Анна освоилась в берлоге Фанардина, соорудила ему среди книжных горушек уютное лежбище и уже не смеялась в лицо, а лишь чуть улыбалась, когда романист звал её замуж.
– Как раз в этот день и не могу никак. Замолвите уж словечко за меня перед дочерью. Что-то, по расчётам, тысячу баксов не могу отследить из той суммы, что получила Серебринская. Уплыли куда-то.
Фанардин лежал на диване, в ногах дремала овчарка. Она теперь открывала навстречу Анне только один глаз, светившийся потусторонним спокойствием, – её бог был совсем близко.
– Эх, Анечка, – сказал романист. – Я сам из бедной семьи, из простых. Мама вообще – подавальщица была в заводской столовой. Мурманск, эх… Я очень любил деньги, вещи красивые, прямо дрожал. Как увижу у кого новую машину – беда: сердце занимается, так хочу! Халтурил со страстью – прямо видел, как мои скудные смыслом.
мнимо-цветастые строчки превращаются в крымский отдых, в свежее рыночное мясо, в антикварные подсвечники… И как отрезало. Уже лет пятнадцать, да, с реформ с этих вонючих, ну, думаю, Бог ты мой. пропади оно всё пропадом, да разве ж можно так!
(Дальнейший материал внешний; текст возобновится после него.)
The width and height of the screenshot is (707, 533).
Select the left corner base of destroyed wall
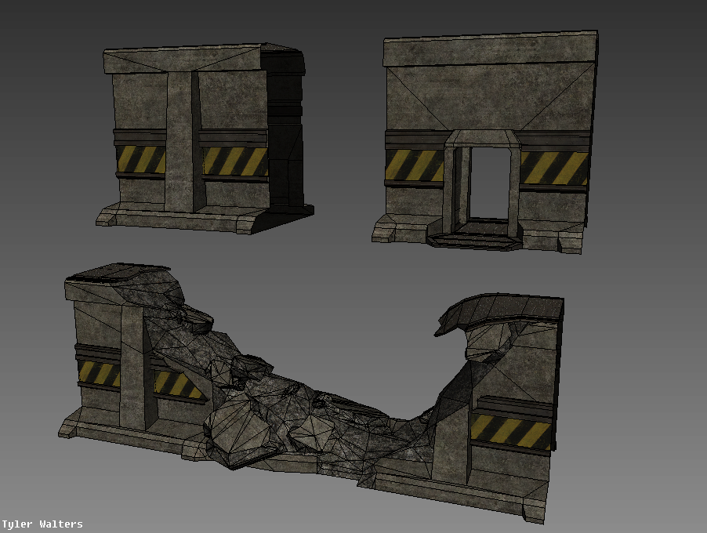pyautogui.click(x=71, y=428)
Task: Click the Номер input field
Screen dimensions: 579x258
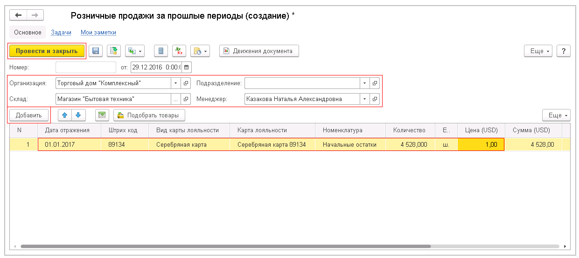Action: tap(85, 68)
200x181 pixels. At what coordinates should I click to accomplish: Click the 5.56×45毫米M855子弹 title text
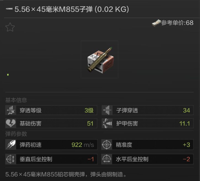tap(54, 9)
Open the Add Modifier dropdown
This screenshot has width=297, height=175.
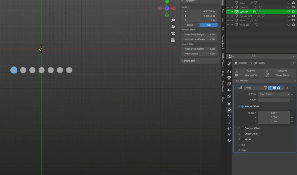[265, 80]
Вылезли черви… Копошились, извивались, назывались «сфера обслуживания», золото в банки складывали и на дачах в землю зарывали – факт, знаю! – и вот они, жопами наружу, взошли ясным днем, как репки! Здрасьте, тётя Маня из ресторана «Тройка» и дядя Ваня, завскладом, завзадом и завадом. Господи, столько мучений принять, лучших людей схоронить, чтоб теперь в такую тошноту въехать!
– Ну, деньги – это нормально, – ответила Анна. – Дисциплинирует. У нас, конечно, есть тенденция к чрезмерности во всём…
– Нельзя всё считать! – закричал Фанардин и аж закашлялся с натуги. – Мир создан не по правилам арифметики! Пусть тётя Маня живет, но пусть строго знает своё место, пусть на колени падает перед воином, перед священником, перед учёным, перед мастеровым даже! Пусть трепещет! Пусть не лезет в алхимические дела Большого государства со своим копеечным расчётом…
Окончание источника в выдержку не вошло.